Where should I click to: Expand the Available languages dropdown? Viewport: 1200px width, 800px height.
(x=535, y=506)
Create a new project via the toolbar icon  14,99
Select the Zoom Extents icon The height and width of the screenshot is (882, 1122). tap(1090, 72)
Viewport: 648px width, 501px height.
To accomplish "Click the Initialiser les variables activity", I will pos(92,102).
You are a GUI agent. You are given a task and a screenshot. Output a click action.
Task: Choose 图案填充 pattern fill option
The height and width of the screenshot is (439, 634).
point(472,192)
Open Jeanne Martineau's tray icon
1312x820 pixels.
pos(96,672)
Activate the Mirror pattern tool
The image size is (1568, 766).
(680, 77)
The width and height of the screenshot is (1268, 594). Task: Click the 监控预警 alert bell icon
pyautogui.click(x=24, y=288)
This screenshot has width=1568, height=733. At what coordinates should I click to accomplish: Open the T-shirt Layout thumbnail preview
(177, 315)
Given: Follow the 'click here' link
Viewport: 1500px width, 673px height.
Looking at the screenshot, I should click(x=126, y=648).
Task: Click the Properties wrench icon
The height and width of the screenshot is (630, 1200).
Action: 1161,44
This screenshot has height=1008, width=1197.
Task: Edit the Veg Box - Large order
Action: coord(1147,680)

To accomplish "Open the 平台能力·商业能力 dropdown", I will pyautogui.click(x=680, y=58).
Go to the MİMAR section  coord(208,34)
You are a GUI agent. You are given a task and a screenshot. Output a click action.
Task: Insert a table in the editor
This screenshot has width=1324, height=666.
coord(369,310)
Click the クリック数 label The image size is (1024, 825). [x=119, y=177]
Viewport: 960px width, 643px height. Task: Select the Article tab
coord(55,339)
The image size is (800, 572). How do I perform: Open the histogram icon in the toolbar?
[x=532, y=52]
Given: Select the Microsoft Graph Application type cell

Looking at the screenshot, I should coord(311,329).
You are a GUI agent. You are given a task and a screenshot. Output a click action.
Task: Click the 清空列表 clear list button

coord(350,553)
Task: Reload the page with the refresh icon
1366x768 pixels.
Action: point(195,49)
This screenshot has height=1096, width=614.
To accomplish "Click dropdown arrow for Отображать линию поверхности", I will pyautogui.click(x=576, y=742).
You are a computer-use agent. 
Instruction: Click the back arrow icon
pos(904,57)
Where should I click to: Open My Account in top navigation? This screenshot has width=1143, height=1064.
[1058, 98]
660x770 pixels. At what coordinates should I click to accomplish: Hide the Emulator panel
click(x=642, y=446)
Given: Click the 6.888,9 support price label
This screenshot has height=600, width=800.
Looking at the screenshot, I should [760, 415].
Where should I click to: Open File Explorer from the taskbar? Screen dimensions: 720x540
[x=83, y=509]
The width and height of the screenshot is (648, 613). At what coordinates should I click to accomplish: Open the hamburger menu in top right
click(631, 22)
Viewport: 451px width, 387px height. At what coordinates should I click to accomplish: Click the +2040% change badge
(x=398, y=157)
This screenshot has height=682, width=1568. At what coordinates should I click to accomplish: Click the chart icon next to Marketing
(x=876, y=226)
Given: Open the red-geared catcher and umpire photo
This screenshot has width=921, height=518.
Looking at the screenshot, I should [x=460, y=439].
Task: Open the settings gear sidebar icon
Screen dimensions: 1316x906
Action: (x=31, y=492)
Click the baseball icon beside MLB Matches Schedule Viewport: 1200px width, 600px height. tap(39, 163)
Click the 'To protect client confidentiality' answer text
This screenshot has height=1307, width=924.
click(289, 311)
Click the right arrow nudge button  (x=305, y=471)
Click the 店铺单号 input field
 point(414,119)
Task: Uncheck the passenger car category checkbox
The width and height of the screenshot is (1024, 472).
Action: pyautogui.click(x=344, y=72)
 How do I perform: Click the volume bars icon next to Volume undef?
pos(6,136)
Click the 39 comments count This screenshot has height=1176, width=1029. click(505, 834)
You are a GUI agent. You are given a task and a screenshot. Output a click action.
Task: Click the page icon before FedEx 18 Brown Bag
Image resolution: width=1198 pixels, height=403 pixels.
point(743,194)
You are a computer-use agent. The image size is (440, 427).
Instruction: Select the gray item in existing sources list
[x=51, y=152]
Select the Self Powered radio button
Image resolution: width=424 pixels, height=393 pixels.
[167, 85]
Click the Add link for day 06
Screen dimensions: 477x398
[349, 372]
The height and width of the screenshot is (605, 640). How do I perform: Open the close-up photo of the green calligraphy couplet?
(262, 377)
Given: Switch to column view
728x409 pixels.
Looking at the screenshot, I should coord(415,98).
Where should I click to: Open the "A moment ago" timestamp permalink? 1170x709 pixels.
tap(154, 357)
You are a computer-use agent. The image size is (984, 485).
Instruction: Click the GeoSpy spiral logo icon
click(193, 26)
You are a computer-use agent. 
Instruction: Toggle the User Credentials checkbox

----

• Problem statement: Would you output the whole listing exactly as written?

• Answer box:
Where should I click to: Expand the Available languages dropdown? Viewport: 1200px width, 800px height.
(x=535, y=506)
Create a new project via the toolbar icon  14,99
Select the Zoom Extents icon The height and width of the screenshot is (882, 1122). tap(1090, 72)
Viewport: 648px width, 501px height.
To accomplish "Click the Initialiser les variables activity", I will pos(92,102).
You are a GUI agent. You are given a task and a screenshot. Output a click action.
Task: Choose 图案填充 pattern fill option
The height and width of the screenshot is (439, 634).
point(472,192)
Open Jeanne Martineau's tray icon
1312x820 pixels.
pos(96,672)
Activate the Mirror pattern tool
The image size is (1568, 766).
(680, 77)
The width and height of the screenshot is (1268, 594). Task: Click the 监控预警 alert bell icon
pyautogui.click(x=24, y=288)
This screenshot has width=1568, height=733. At what coordinates should I click to accomplish: Open the T-shirt Layout thumbnail preview
(177, 315)
Given: Follow the 'click here' link
Viewport: 1500px width, 673px height.
Looking at the screenshot, I should click(x=126, y=648).
Task: Click the Properties wrench icon
The height and width of the screenshot is (630, 1200).
Action: 1161,44
This screenshot has height=1008, width=1197.
Task: Edit the Veg Box - Large order
Action: coord(1147,680)

To accomplish "Open the 平台能力·商业能力 dropdown", I will pyautogui.click(x=680, y=58).
Go to the MİMAR section  coord(208,34)
You are a GUI agent. You are given a task and a screenshot. Output a click action.
Task: Insert a table in the editor
This screenshot has width=1324, height=666.
coord(369,310)
Click the クリック数 label The image size is (1024, 825). [x=119, y=177]
Viewport: 960px width, 643px height. Task: Select the Article tab
coord(55,339)
The image size is (800, 572). How do I perform: Open the histogram icon in the toolbar?
[x=532, y=52]
Given: Select the Microsoft Graph Application type cell

Looking at the screenshot, I should coord(311,329).
You are a GUI agent. You are given a task and a screenshot. Output a click action.
Task: Click the 清空列表 clear list button

coord(350,553)
Task: Reload the page with the refresh icon
1366x768 pixels.
Action: point(195,49)
This screenshot has height=1096, width=614.
To accomplish "Click dropdown arrow for Отображать линию поверхности", I will pyautogui.click(x=576, y=742).
You are a computer-use agent. 
Instruction: Click the back arrow icon
pos(904,57)
Where should I click to: Open My Account in top navigation? This screenshot has width=1143, height=1064.
[1058, 98]
660x770 pixels. At what coordinates should I click to accomplish: Hide the Emulator panel
click(x=642, y=446)
Given: Click the 6.888,9 support price label
This screenshot has height=600, width=800.
Looking at the screenshot, I should [760, 415].
Where should I click to: Open File Explorer from the taskbar? Screen dimensions: 720x540
[x=83, y=509]
The width and height of the screenshot is (648, 613). At what coordinates should I click to accomplish: Open the hamburger menu in top right
click(631, 22)
Viewport: 451px width, 387px height. At what coordinates should I click to accomplish: Click the +2040% change badge
(x=398, y=157)
This screenshot has height=682, width=1568. At what coordinates should I click to accomplish: Click the chart icon next to Marketing
(x=876, y=226)
Given: Open the red-geared catcher and umpire photo
This screenshot has width=921, height=518.
Looking at the screenshot, I should [x=460, y=439].
Task: Open the settings gear sidebar icon
Screen dimensions: 1316x906
Action: (x=31, y=492)
Click the baseball icon beside MLB Matches Schedule Viewport: 1200px width, 600px height. tap(39, 163)
Click the 'To protect client confidentiality' answer text
This screenshot has height=1307, width=924.
click(289, 311)
Click the right arrow nudge button  (x=305, y=471)
Click the 店铺单号 input field
 point(414,119)
Task: Uncheck the passenger car category checkbox
The width and height of the screenshot is (1024, 472).
Action: pyautogui.click(x=344, y=72)
 How do I perform: Click the volume bars icon next to Volume undef?
pos(6,136)
Click the 39 comments count This screenshot has height=1176, width=1029. click(505, 834)
You are a GUI agent. You are given a task and a screenshot. Output a click action.
Task: Click the page icon before FedEx 18 Brown Bag
Image resolution: width=1198 pixels, height=403 pixels.
point(743,194)
You are a computer-use agent. The image size is (440, 427).
Instruction: Select the gray item in existing sources list
[x=51, y=152]
Select the Self Powered radio button
Image resolution: width=424 pixels, height=393 pixels.
[167, 85]
Click the Add link for day 06
Screen dimensions: 477x398
[349, 372]
The height and width of the screenshot is (605, 640). How do I perform: Open the close-up photo of the green calligraphy couplet?
(262, 377)
Given: Switch to column view
728x409 pixels.
Looking at the screenshot, I should coord(415,98).
Where should I click to: Open the "A moment ago" timestamp permalink? 1170x709 pixels.
tap(154, 357)
You are a computer-use agent. The image size is (984, 485).
Instruction: Click the GeoSpy spiral logo icon
click(193, 26)
You are a computer-use agent. 
Instruction: Toggle the User Credentials checkbox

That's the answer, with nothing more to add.